### AUSGANGSTEXT

↓

Die kausale Unterscheidung zwischen Lebendem und Totem war also ganz deutlich nicht greifbar. Es kam daher zu einer wissenschaftsgeschichtlich bedeutsamen Umdeutung von Organismen als Selbstzwecken. Dass Organismen Selbstzwecke in der Natur seien, blieb unangefochten, außer bei kausalen Materialisten, z.B. Wilhelm Reich (1897-1957). Die Evolutionstheorie schien jedoch viel eher geeignet die uminterpretierte Zweckmäßigkeit von Lebewesen deutlich darzustellen. Auf den Spuren von Lamarck und Charles Darwin folgte Hans Hass genau diesem Gedanken. Das kann man gut verstehen: Die Evolutionstheorie ist nämlich nicht im Widerspruch mit dem Gedanken Gottes als Schöpfer der Natur, wie auch der mittlerweile dahingeschiedene Papst Franziskus noch betonte:

Abb. in Leseprobe nicht enthalten

In: https://www.spiegel.de/panorama/gesellschaft/papst-franziskus-kein-konflikt-zwischen- evolution-und-schoepfung-a-999893.html.

Evolution widerspricht demnach dem Glauben an eine göttliche Schöpfung nicht. Nur hilft die Evolution eben uns Menschen, so muss man hinzufügen, die Natur kausal besser zu verstehen. Kausales Verstehen wird (gerade auf dem Hintergrund der Diskussionen des 18. Jahrhunderts) durch Umdeutung kausaler Zwänge in evolutionäre Zwänge gefördert.

↑

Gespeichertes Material
↓

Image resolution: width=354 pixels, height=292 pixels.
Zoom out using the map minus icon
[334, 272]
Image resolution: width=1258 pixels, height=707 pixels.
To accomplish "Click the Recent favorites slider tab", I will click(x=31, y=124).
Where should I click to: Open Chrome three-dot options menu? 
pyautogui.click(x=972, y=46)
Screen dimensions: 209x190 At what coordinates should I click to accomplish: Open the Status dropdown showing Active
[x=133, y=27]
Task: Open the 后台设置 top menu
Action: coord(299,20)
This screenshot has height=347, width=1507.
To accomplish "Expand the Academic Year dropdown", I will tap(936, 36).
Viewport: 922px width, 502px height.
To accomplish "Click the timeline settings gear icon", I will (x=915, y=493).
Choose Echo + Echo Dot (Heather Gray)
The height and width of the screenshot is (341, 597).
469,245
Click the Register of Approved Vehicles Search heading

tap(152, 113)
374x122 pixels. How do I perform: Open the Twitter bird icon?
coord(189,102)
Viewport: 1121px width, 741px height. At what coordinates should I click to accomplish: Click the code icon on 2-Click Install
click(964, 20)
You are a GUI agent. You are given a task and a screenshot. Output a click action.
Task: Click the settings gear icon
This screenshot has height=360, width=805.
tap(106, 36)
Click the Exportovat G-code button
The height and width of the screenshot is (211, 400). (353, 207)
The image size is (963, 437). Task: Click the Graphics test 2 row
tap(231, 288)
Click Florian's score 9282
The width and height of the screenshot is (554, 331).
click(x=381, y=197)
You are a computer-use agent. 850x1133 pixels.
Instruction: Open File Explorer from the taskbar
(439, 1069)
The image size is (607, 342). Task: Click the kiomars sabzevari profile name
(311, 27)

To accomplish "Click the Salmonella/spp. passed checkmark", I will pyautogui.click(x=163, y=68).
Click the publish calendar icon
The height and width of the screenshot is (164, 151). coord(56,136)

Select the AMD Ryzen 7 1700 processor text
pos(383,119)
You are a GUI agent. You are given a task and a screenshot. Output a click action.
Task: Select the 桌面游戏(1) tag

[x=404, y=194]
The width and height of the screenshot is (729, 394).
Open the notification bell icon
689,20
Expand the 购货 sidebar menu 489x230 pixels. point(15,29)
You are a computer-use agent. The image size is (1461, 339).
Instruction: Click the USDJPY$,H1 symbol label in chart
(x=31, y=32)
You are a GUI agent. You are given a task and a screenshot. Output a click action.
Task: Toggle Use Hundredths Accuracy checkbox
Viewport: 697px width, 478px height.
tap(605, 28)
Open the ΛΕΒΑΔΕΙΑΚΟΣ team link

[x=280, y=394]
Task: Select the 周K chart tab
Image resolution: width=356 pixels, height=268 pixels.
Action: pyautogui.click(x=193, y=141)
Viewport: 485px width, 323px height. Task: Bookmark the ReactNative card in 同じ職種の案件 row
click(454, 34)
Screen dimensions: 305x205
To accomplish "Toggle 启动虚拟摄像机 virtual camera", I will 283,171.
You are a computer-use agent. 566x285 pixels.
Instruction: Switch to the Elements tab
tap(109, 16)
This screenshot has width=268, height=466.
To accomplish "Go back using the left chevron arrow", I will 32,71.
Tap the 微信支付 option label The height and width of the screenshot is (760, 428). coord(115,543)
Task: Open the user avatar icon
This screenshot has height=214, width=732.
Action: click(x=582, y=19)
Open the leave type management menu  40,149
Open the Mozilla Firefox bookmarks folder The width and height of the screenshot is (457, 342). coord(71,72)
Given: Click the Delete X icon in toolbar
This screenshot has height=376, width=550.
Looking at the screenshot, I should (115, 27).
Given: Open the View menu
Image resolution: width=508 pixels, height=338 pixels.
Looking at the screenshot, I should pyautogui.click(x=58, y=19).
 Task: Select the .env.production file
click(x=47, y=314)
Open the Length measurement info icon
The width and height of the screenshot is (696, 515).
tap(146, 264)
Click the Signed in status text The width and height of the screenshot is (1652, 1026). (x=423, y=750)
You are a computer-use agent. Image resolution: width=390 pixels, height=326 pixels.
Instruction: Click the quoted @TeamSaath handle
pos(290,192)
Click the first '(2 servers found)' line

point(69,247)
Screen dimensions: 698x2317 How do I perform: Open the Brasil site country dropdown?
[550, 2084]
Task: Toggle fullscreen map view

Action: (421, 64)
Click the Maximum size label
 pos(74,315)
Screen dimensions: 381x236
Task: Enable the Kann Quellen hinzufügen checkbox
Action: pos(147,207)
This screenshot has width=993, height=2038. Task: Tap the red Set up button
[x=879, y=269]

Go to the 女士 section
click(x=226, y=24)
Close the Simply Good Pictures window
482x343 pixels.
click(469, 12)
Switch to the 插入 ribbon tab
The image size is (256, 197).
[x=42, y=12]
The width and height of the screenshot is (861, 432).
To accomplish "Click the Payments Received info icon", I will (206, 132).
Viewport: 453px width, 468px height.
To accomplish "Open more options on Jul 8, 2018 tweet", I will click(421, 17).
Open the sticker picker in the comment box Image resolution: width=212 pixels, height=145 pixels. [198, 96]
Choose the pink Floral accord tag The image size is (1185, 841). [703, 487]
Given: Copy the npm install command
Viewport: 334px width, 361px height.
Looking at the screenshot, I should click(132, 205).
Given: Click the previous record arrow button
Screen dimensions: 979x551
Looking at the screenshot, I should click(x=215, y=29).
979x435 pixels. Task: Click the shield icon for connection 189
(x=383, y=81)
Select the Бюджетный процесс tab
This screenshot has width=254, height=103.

↑

### IHR ZIEL
Führen Sie bitte den Ausgangstext über Evolution und Organismen als Selbstzwecke im Anschluss an seinen letzten Satz weiter.

### ANTWORT ZUR AUFGABE
Der Zweckmäßigkeitsbegriff wird nun von einer inneren Kausalität eines geschlossenen Systems (vom Konrad Lorenz’schen „Kausalfilz“) umgeformt zu einem neuem Begriffsapparat, der nicht mehr in die Paradoxie führt, dass die Zweckmäßigkeit des studierten Organismus letztlich nichts anderes als eine Vorstellung des Naturforschers ist (Die „Idee des Ganzen“ ist eine Annahme des Subjekts, siehe dafür Immanuel Kants Kritik der Urteilskraft, 1. Auflage 1790). Nach der Darwin’schen Revolution ist klar: Durch die Zeit der evolutionären Entwicklung entsteht das, was gemeint war, d.h. die Erfüllung des Zwecks des Organismus. Nur entsteht dieser Zweck des Prozesses von Mutation und Selektion zufällig, sofern die Evolution unserer menschlichen Manipulation entzogen ist.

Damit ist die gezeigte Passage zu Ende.